| EXERCISE BRIEF |
Extract each line holding the word "computer" from the entries.

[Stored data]
□ □ □ □ □ □ □

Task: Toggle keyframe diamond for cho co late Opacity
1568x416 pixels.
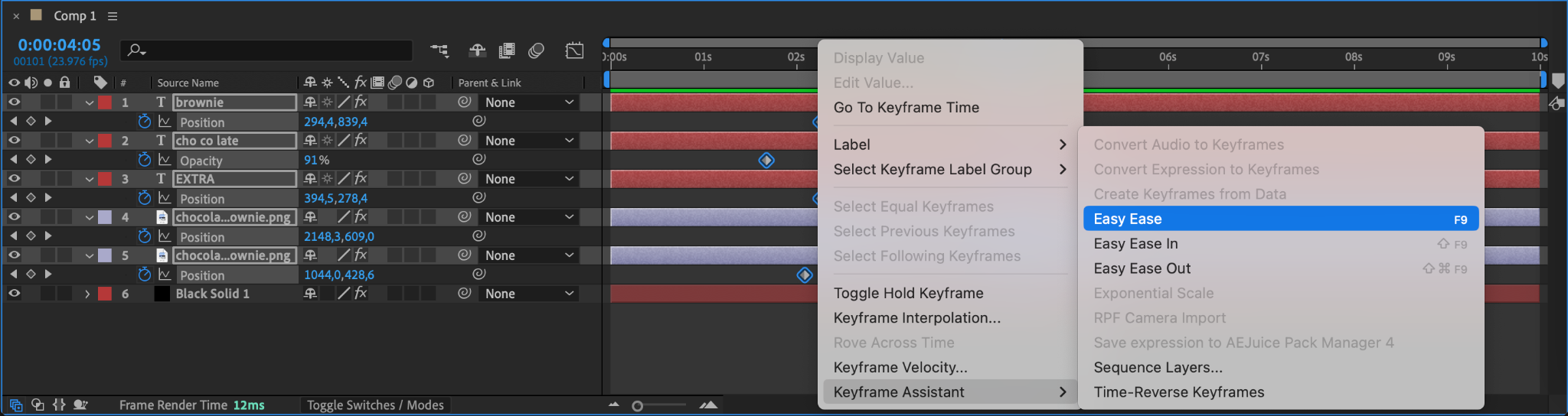Action: pyautogui.click(x=31, y=160)
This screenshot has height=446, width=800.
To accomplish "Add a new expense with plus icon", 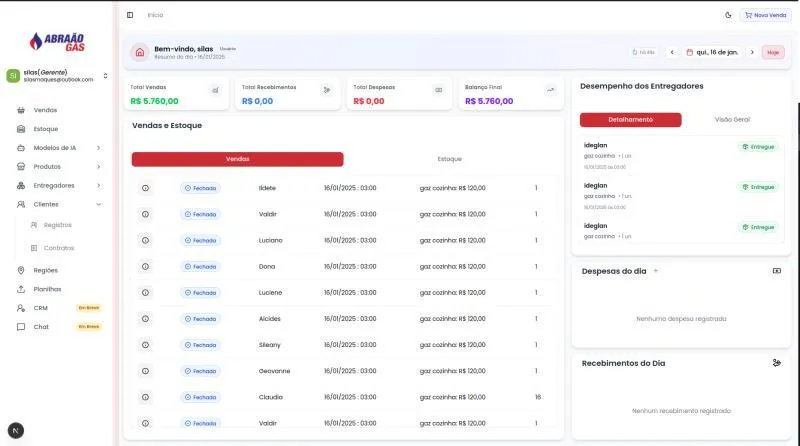I will pos(656,271).
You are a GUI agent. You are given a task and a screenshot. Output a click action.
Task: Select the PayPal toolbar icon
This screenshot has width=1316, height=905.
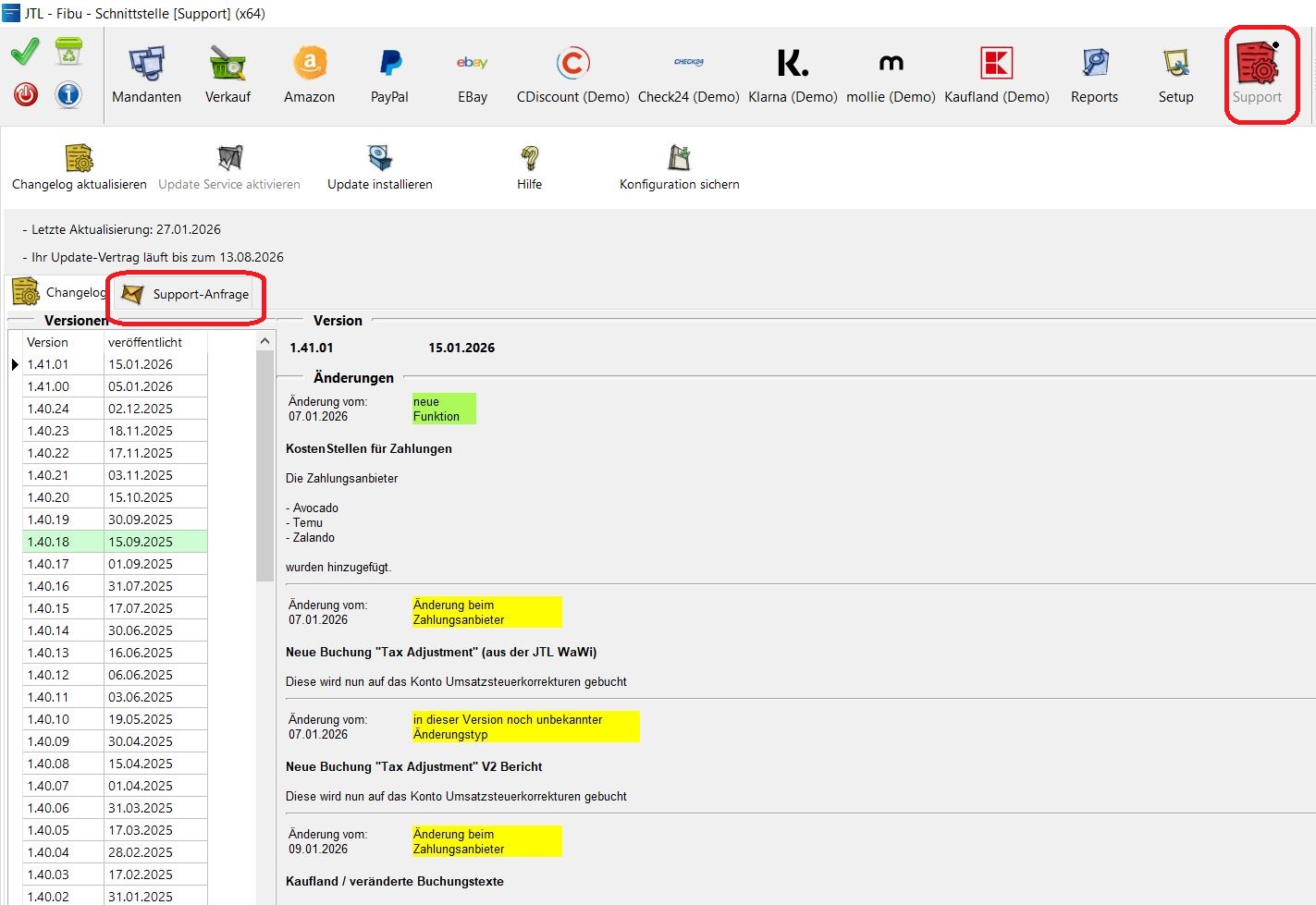pyautogui.click(x=389, y=65)
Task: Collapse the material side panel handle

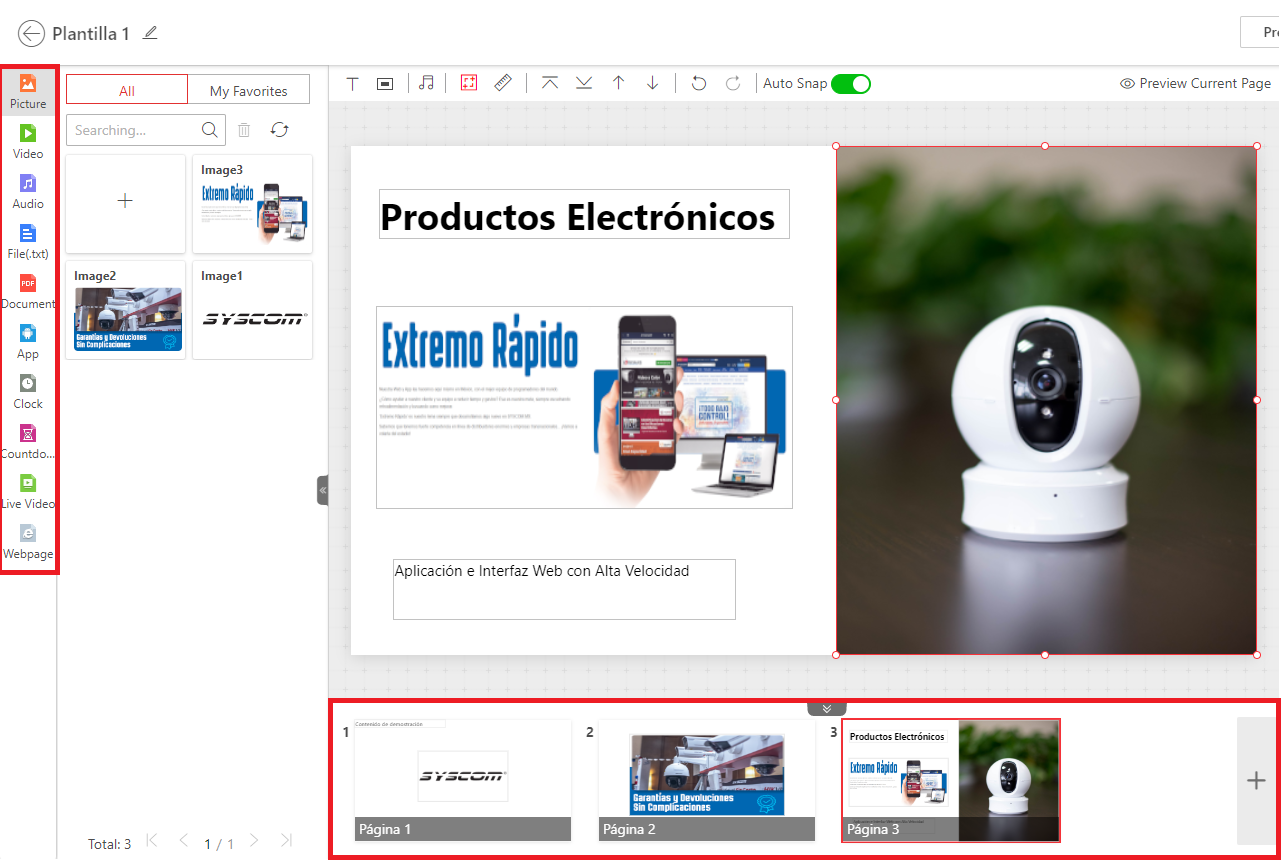Action: (x=322, y=491)
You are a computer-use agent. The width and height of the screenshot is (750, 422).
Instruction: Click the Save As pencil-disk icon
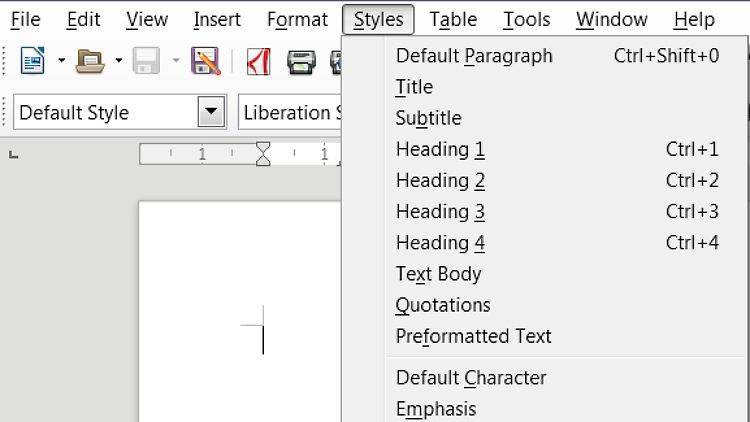pos(206,61)
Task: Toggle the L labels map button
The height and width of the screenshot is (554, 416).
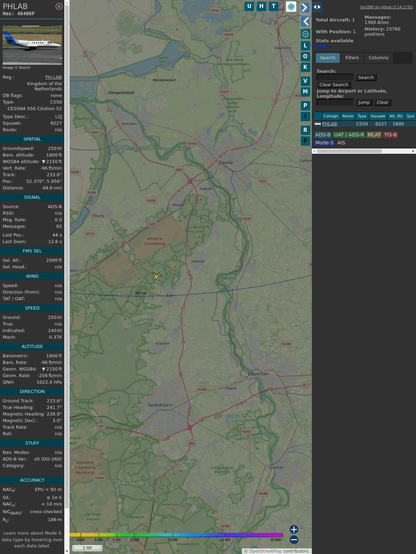Action: (x=305, y=46)
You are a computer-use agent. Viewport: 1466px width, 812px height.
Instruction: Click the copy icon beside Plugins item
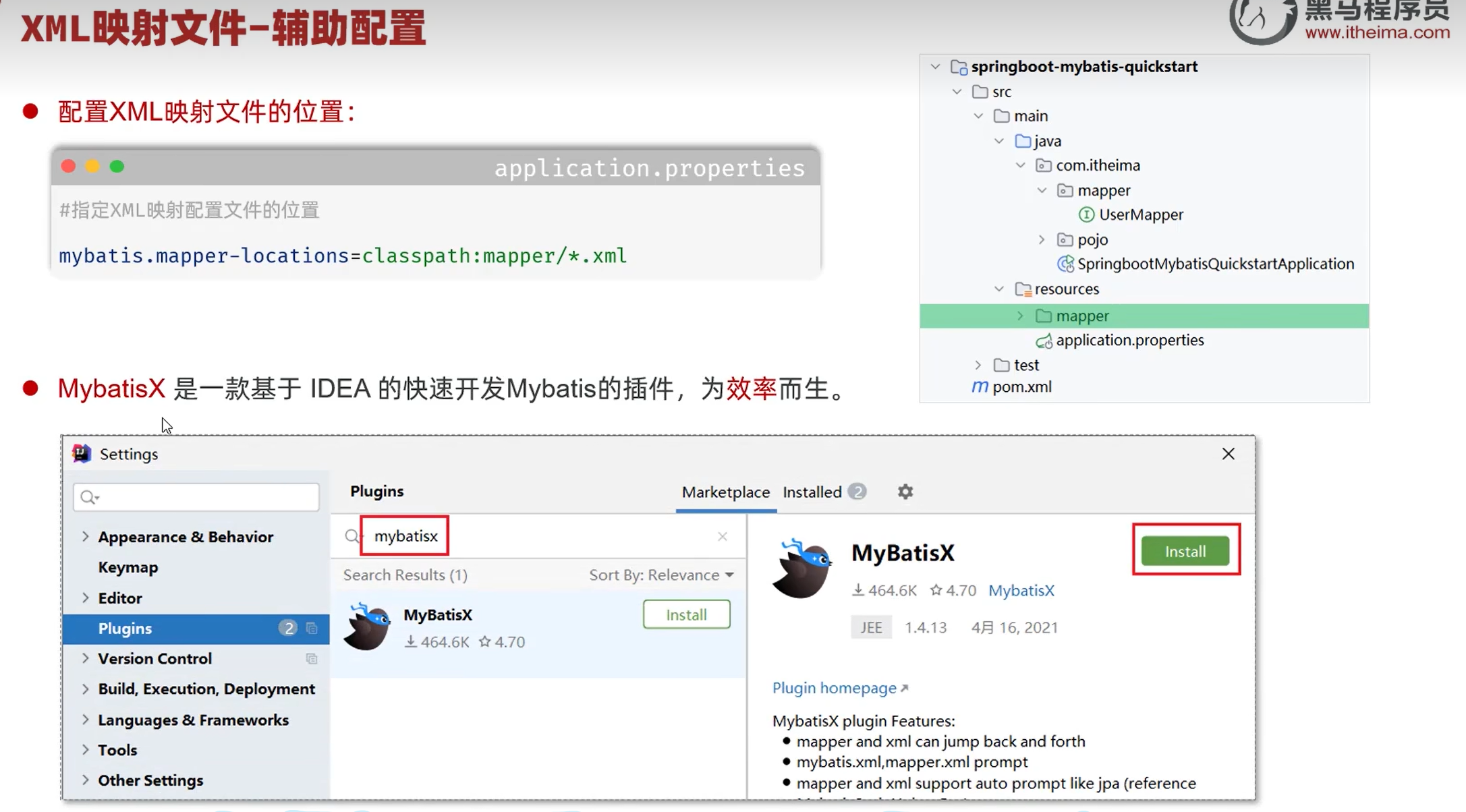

□ □ □ □ □ □ □

| REPLY TO THE TASK |
You are a computer-use agent. The width and height of the screenshot is (750, 422).
You are a computer-use agent. Viewport: 1466px width, 812px height.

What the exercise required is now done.